Often, in describing inflationary cosmology, the focus is solely on the fantastic increase in expansion speed over the conventional framework, not on a dec
rease in speed. The difference in description derives from which physical features between the two frameworks one compares. If one compares the trajectories of two regions of a given distance apart in the very early universe, then in the inflationary theory those regions separate much faster than in the standard big bang theory; by today they are also much farther apart in the inflationary theory than in the conventional big bang. But if one considers two regions of a given distance apart today (like the two regions on opposite sides of the night sky upon which we’ve been focused), the description I’ve given is relevant. Namely, at a given moment in time in the very early universe, those regions were much closer together, and had been moving apart much more slowly, in a theory that invokes inflationary expansion as compared with one that doesn’t. The role of inflationary expansion is to make up for the slower start by then propelling those regions apart ever more quickly, ensuring that they arrive at the same location in the sky that they would have in the standard big bang theory.

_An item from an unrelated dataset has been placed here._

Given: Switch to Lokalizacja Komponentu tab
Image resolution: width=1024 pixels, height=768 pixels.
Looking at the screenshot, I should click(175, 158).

A fuller treatment of the horizon problem would include a more detailed specification of the conditions from which the inflationary expansion emerges as well as the subsequent processes by which, for example, the cosmic microwave background radiation is produced. But this discussion highlights the essential distinction between accelerated and decelerated expansion.
4. Note that by squeezing the bag, you inject energy into it, and since both mass and energy give rise to the resulting gravitational warpage, the increase in weight will be partially due to the increase in energy. The point, however, is that the increase in pressure itself also contributes to the increase in weight. (Also note that to be precise, we should imagine doing this “experiment” in a vacuum chamber, so we don’t need to consider the buoyant forces due to the air surrounding the bag.) For everyday examples the increase is tiny. However, in astrophysical settings the increase can be significant. In fact, it plays a role in understanding why, in certain situations, stars necessarily collapse to form black holes. Stars generally maintain their equilibrium through a balance between outward-pushing pressure, generated by nuclear processes in the star’s core, and inward-pulling gravity, generated by the star’s mass. As the star exhausts its nuclear fuel, the positive pressure decreases, causing the star to contract. This brings all its constituents closer together and so increases their gravitational attraction. To avoid further contraction, additional outward pressure (what is labeled positive pressure, as in the next paragraph in the text) is needed. But the additional positive pressure itself generates additional attractive gravity and thus makes the need for additional positive pressure all the more urgent. In certain situations, this leads to a spiraling instability and the very thing that the star usually relies upon to counteract the inward pull of gravity—positive pressure—contributes so strongly to that very inward pull that a complete gravitational collapse becomes unavoidable. The star will implode and form a black hole.